I wouldn't have really even noticed him, but due to the fact that I briefly dated one of his friends and had been introduced, well I remember a face at the very least. So that said, his disappearance from the wall should have been no real surprise.

I don't remember when it was that I re-discovered him, although this time it was online. No longer using his real name he has emerged as a bona fide porn star. I was heading to the locker room and he looked back, I looked at him and I knew he knew that. His sister is working the front desk I'm finding it difficult not to ask where her brother is these days.

Wednesday, March 22, 2006

Help me Obi-Wan Kenobi

One of the funny things about surfing the web or having a conversation with someone is those little things that make you chuckle as they bring up a past memory.

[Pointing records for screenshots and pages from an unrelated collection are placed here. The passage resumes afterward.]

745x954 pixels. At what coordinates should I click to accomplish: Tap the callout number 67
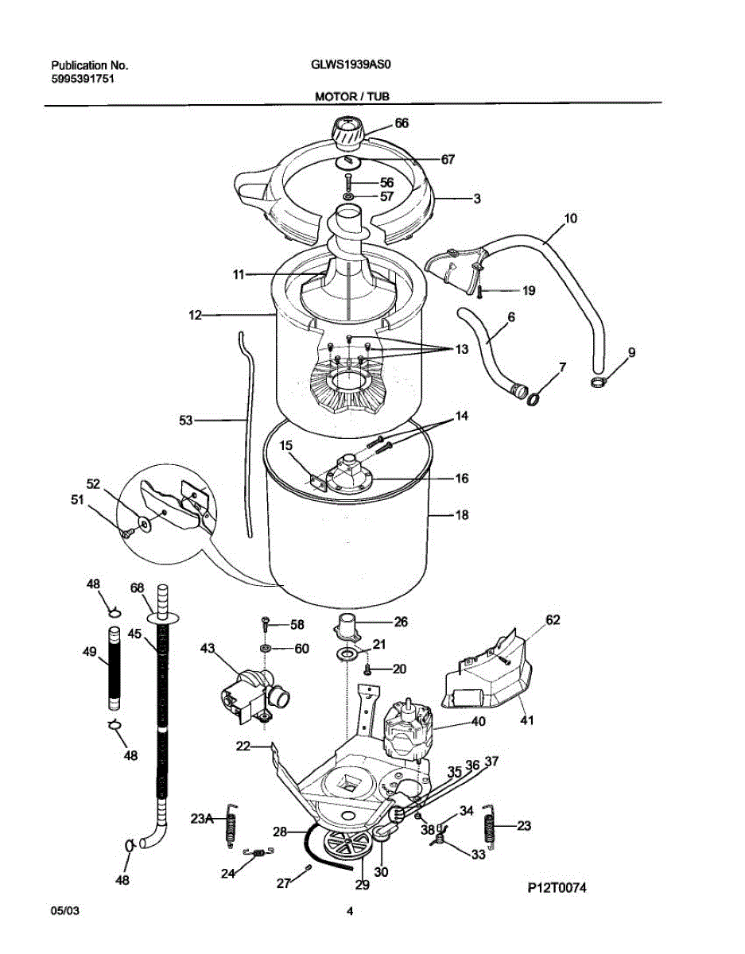[448, 159]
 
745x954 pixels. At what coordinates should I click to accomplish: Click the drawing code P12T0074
[556, 888]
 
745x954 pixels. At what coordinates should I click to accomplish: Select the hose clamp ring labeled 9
[599, 385]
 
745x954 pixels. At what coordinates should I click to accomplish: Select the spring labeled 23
[491, 831]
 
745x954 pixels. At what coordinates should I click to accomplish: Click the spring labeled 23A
[232, 824]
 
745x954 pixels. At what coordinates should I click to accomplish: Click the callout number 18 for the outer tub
[461, 515]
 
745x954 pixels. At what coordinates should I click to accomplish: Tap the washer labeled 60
[266, 649]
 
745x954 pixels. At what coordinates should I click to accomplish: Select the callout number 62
[553, 620]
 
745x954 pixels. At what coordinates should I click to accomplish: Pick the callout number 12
[196, 316]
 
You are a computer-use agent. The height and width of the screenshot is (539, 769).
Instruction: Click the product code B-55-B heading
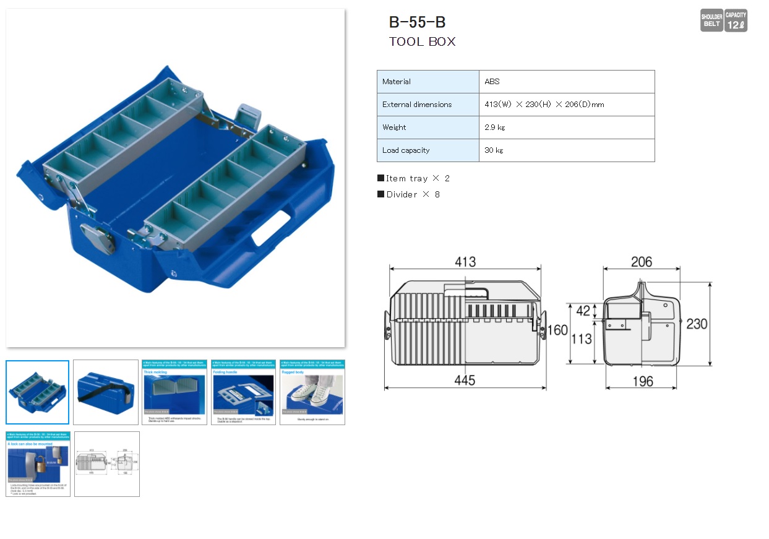(x=417, y=22)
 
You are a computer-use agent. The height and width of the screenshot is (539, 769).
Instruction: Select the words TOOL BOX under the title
(x=422, y=42)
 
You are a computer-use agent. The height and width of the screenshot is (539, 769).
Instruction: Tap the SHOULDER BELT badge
(x=711, y=20)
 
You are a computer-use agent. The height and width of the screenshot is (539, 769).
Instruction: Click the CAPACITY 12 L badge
(x=736, y=20)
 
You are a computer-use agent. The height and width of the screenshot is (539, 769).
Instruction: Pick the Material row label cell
(x=427, y=82)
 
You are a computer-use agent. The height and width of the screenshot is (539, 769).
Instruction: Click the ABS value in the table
(x=492, y=82)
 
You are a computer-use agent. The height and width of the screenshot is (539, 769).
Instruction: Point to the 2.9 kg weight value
(x=494, y=127)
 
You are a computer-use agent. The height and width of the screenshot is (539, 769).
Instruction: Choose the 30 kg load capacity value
(x=494, y=150)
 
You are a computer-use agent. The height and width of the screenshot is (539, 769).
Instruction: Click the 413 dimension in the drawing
(x=465, y=262)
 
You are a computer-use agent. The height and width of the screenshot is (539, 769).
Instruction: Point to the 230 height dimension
(x=697, y=324)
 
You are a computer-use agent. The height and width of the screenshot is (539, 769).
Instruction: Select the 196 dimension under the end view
(x=642, y=381)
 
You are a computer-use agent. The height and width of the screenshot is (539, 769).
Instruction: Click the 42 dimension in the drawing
(x=583, y=311)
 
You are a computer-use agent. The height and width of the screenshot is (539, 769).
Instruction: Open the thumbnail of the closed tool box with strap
(x=106, y=392)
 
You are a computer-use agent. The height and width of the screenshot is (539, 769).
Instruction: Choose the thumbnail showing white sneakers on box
(x=312, y=392)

Now yesterday evening my roommate and I drove out to visit our suburban friends. This is a group of varying size depending on who can make it or not. Last night was a small group and we watched a program our friend Rob had recorded called "Wisecrack". Ironically living in the gay hood does not mean you get Logo, but if you live in the suburbs you do. Hmm. Curious.

The one comedienne spoke to the point that they had seen a show that discussed why people are born gay. The theory was that a child was predisposed to a certain amount of gayness dependent upon how much stress their mother was under while gestating. For example, if a mother was really stressed out, the child was more effeminate and if the mother was less stressed more what we call butch.

I found this humorous and interesting at the same time. I also saw a picture of a Princess Leia action figure in its original packaging and thought of a conversation I had with my mother this morning. The gist of it was that I was grateful that they allowed me to be generally as creative as I wanted to be. Remember that my mother did purchase the fuchsia polka dot fabric which I wrote about previously and wore in the swimming pool?

My dad also was working for Max Factor and Rivera during my childhood years, but I never had the desire to put any makeup on. I did admire the sample cases of Rivera hair clips and sunglasses. They seemed so exotic to me. But that is beside the point. I do remember seeing the original Star Wars and wanting to re-create that in our garage.

There was an overweight girl who lived near us. My first fag hag I'm guessing now. I checked out a library book on costumes and asked her to make me a tunic like princess Leia's. I also took my pajama bottoms and put them on my head because the elastic band fit snugly on my head and allowed me to roll the legs up and tuck them in, mimicking the futuristic Swiss Miss Carrie Fisher look.

I mean WTF?! How gay is that?

Tuesday, March 21, 2006

I must be stopped

I got back from the grocery store and although my list called for Oatmeal, I ended up purchasing "Flahavan's Progress Oats". The package's tagline states that it "Sets you up for life". I mean for $6 for a 1 kg package, that seems like a literal bargain now doesn't it? I mean who doesn't want to start everyday on the right foot?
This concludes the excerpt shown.